On appréciera l'immense Pentagramme en arrière-fond de l'humanoïde, ce robot a depuis été repris à de nombreuses reprises dans des clips de musique pop notamment par la chanteuse Beyoncé, c'est dire l'importance symbolique  qu'il revêt pour les élites...

Frederson maîtrise les hautes technologies... dont la robotique. Chose tout à fait inouïe et incroyable, ce film visionnaire parle déjà, avant l'heure du Transhumanisme, avec une femme robot-cyborg qui se dresse devant un immense pentagramme inversé. Ce robot mi-homme, mi-machine, sorte de nouvel homme divinisé, devient l'objet d'une vraie vénération dans la suite du film... Ce qui est la transgression ultime, car l'homme se vénère lui même, dans tout son orgueil et délaisse son créateur.

++++

• **TÂCHE**
Reproduisez à l'identique le passage du texte extrait situé entre « On appréciera l'immense » et « pour les élites... », bornes incluses.

++++

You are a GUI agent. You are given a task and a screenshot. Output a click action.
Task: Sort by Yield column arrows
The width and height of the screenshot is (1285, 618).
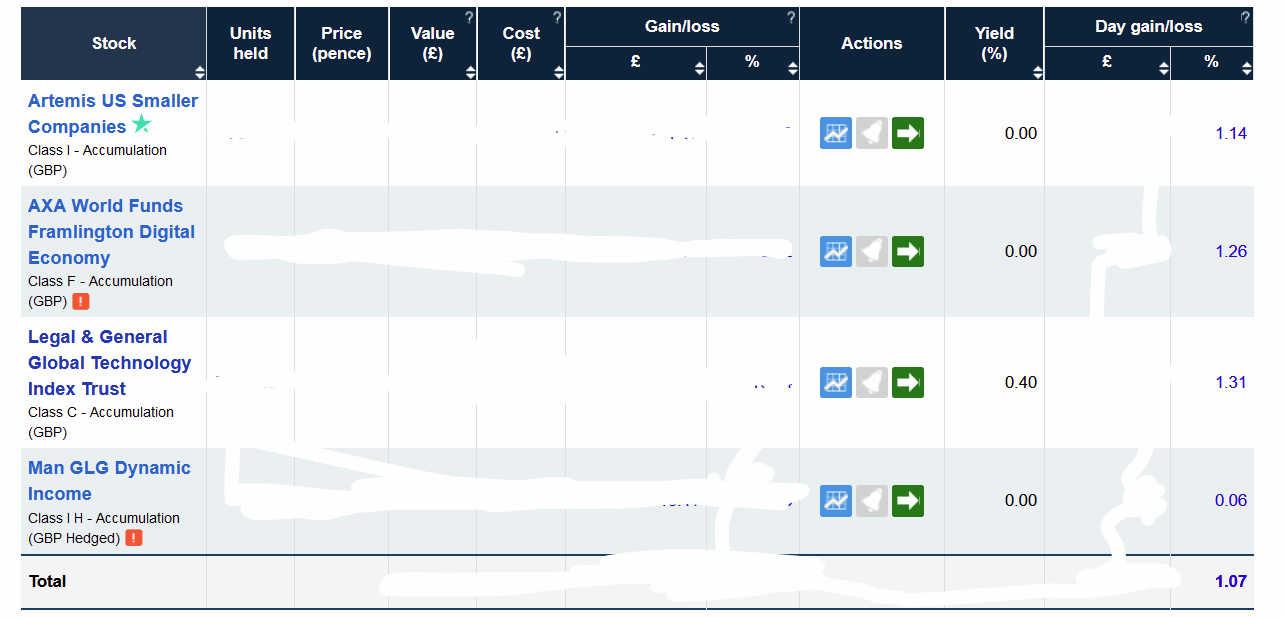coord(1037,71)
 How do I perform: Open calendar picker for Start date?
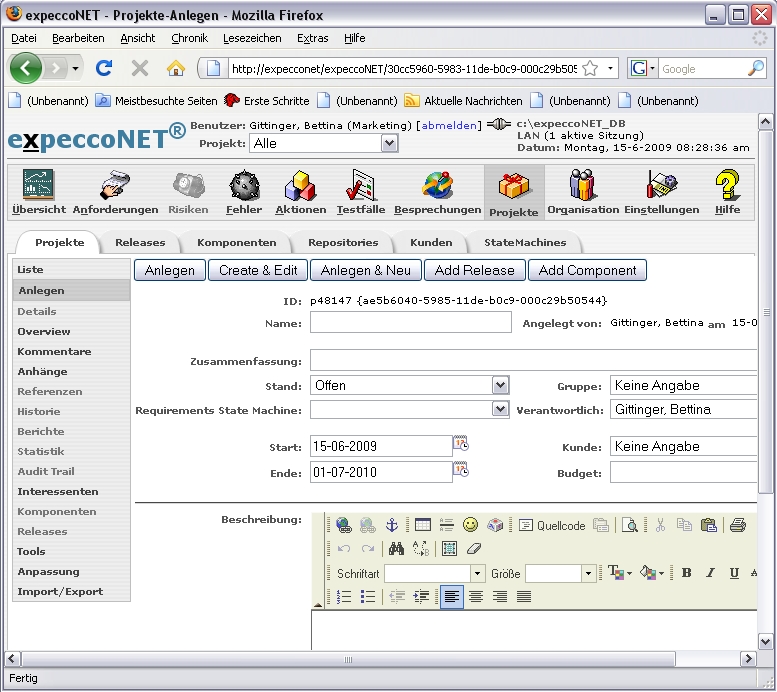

++++

• **RÉSULTAT ATTENDU**
On appréciera l'immense Pentagramme en arrière-fond de l'humanoïde, ce robot a depuis été repris à de nombreuses reprises dans des clips de musique pop notamment par la chanteuse Beyoncé, c'est dire l'importance symbolique  qu'il revêt pour les élites...